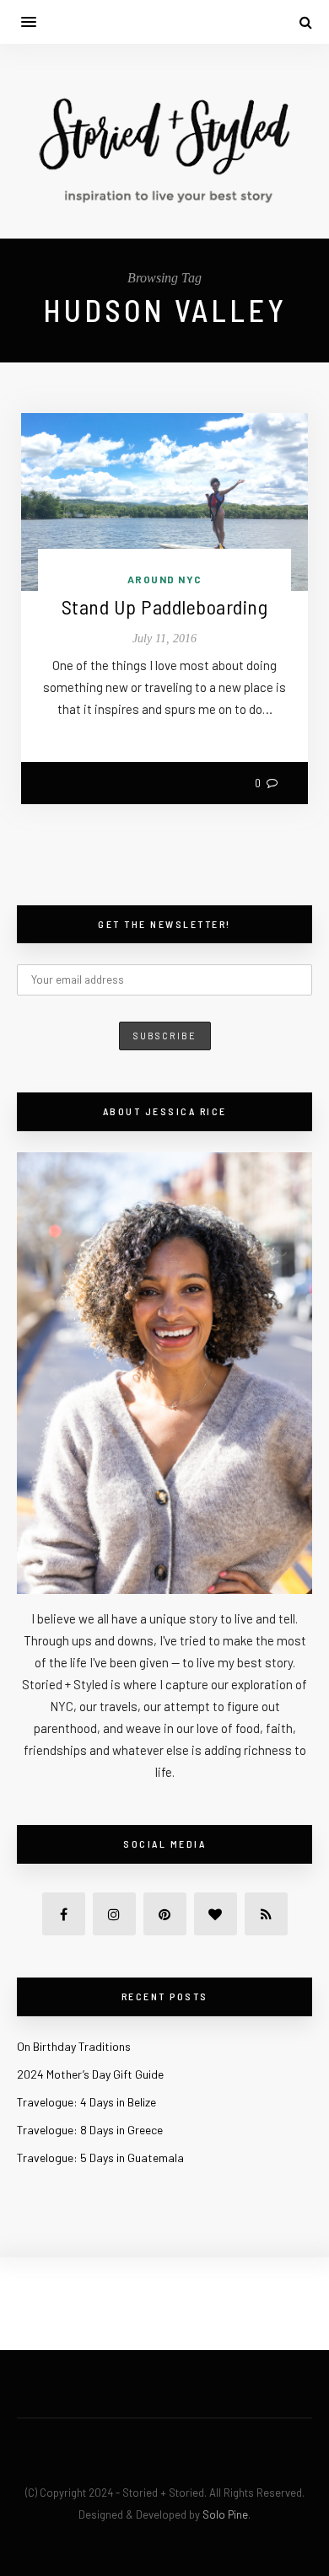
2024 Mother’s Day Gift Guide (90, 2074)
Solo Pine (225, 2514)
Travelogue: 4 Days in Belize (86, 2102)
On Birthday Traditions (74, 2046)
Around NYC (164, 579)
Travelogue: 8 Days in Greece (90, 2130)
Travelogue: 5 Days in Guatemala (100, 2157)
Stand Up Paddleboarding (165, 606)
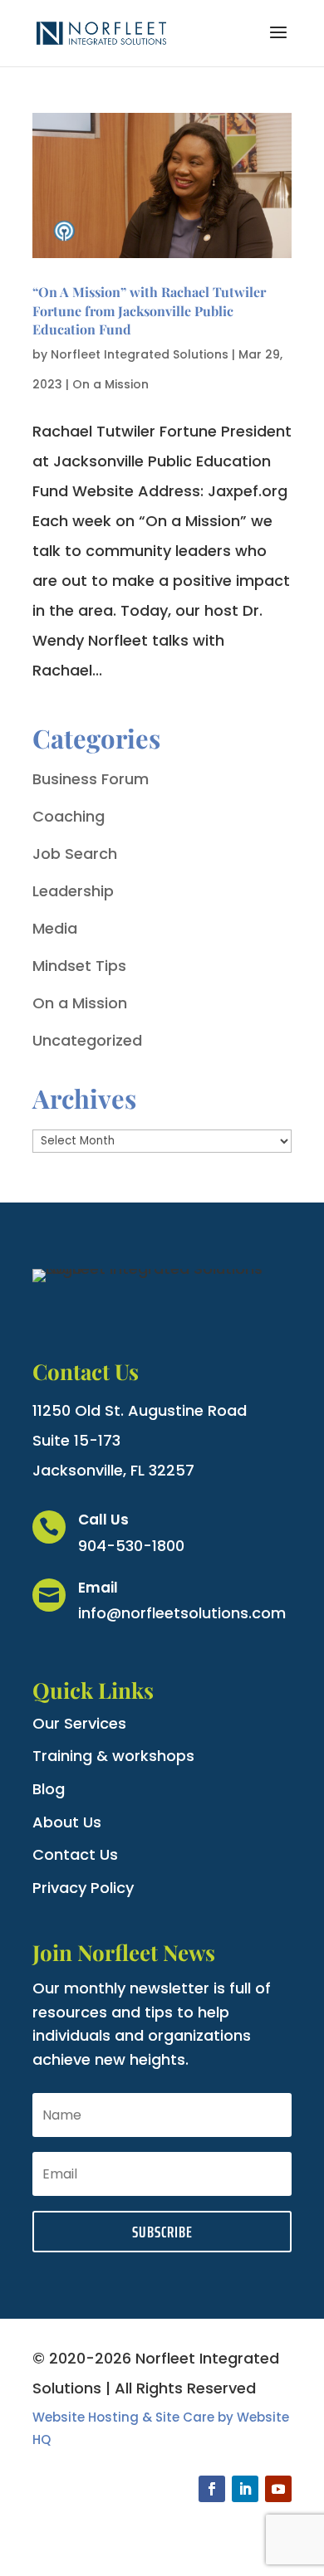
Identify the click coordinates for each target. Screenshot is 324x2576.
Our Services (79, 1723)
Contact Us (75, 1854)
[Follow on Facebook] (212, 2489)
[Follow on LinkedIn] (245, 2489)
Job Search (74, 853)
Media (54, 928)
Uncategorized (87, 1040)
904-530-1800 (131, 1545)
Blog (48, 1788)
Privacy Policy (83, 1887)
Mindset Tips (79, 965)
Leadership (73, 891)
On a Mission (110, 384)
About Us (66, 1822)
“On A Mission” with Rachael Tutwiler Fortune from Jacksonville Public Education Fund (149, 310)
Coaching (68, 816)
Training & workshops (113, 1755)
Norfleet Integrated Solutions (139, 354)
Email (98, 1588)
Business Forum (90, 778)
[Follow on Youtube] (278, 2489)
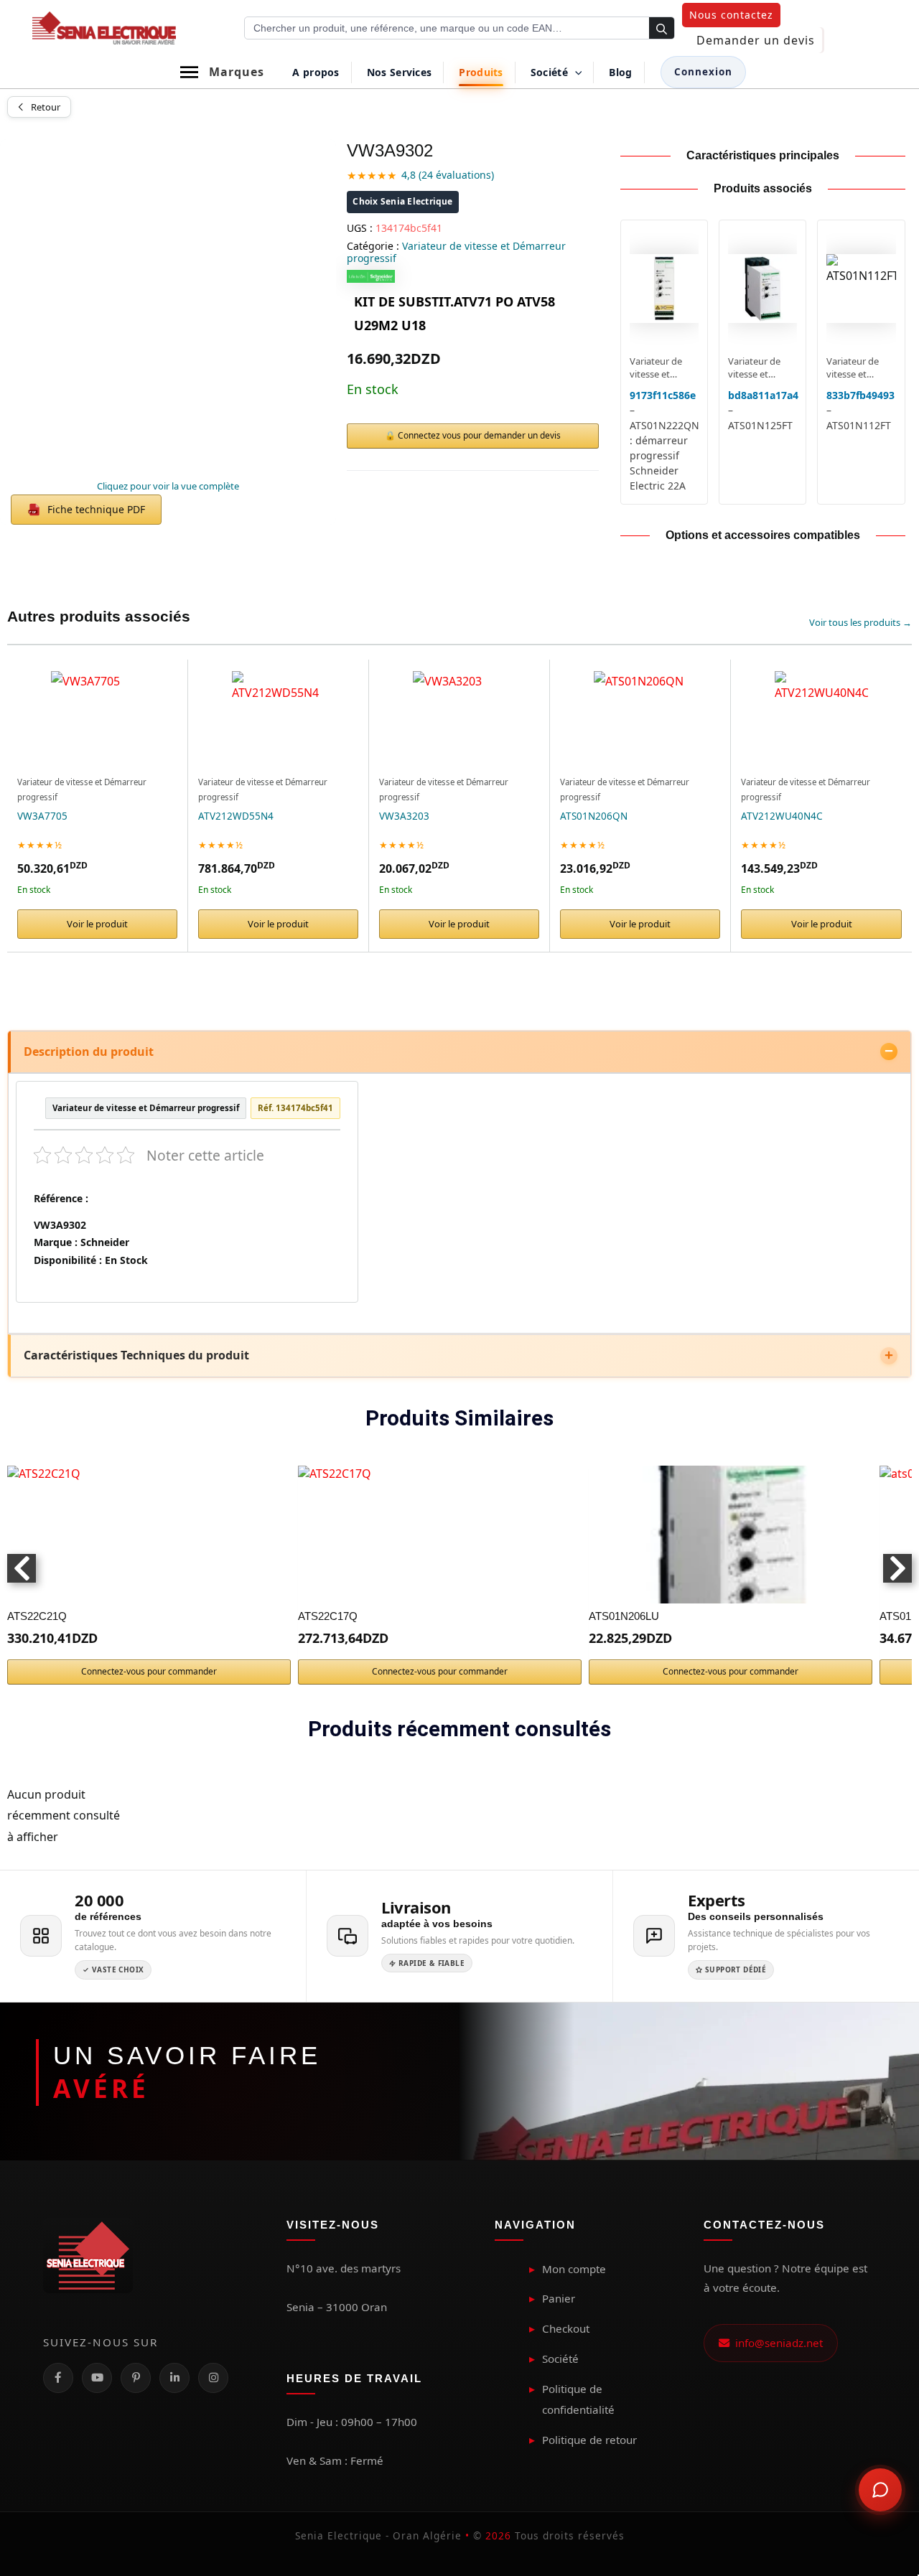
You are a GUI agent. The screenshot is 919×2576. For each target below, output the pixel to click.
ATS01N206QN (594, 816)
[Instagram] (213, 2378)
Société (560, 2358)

##############################

Activity » Pictures within the entries must not be reproduced; everything else is to be restated verbatim.

Reply to the task »
2024 Mother’s Day Gift Guide (90, 2074)
Solo Pine (225, 2514)
Travelogue: 4 Days in Belize (86, 2102)
On Birthday Traditions (74, 2046)
Around NYC (164, 579)
Travelogue: 8 Days in Greece (90, 2130)
Travelogue: 5 Days in Guatemala (100, 2157)
Stand Up Paddleboarding (165, 606)
Identify the click coordinates for each target. Screenshot is 324x2576.
Our Services (79, 1723)
Contact Us (75, 1854)
[Follow on Facebook] (212, 2489)
[Follow on LinkedIn] (245, 2489)
Job Search (74, 853)
Media (54, 928)
Uncategorized (87, 1040)
904-530-1800 (131, 1545)
Blog (48, 1788)
Privacy Policy (83, 1887)
Mindset Tips (79, 965)
Leadership (73, 891)
On a Mission (110, 384)
About Us (66, 1822)
“On A Mission” with Rachael Tutwiler Fortune from Jacksonville Public Education Fund (149, 310)
Coaching (68, 816)
Training & workshops (113, 1755)
Norfleet Integrated Solutions (139, 354)
Email (98, 1588)
Business Forum (90, 778)
[Follow on Youtube] (278, 2489)
You are a GUI agent. The screenshot is 919×2576. For each target below, output the pixel to click.
ATS01N206QN (594, 816)
[Instagram] (213, 2378)
Société (560, 2358)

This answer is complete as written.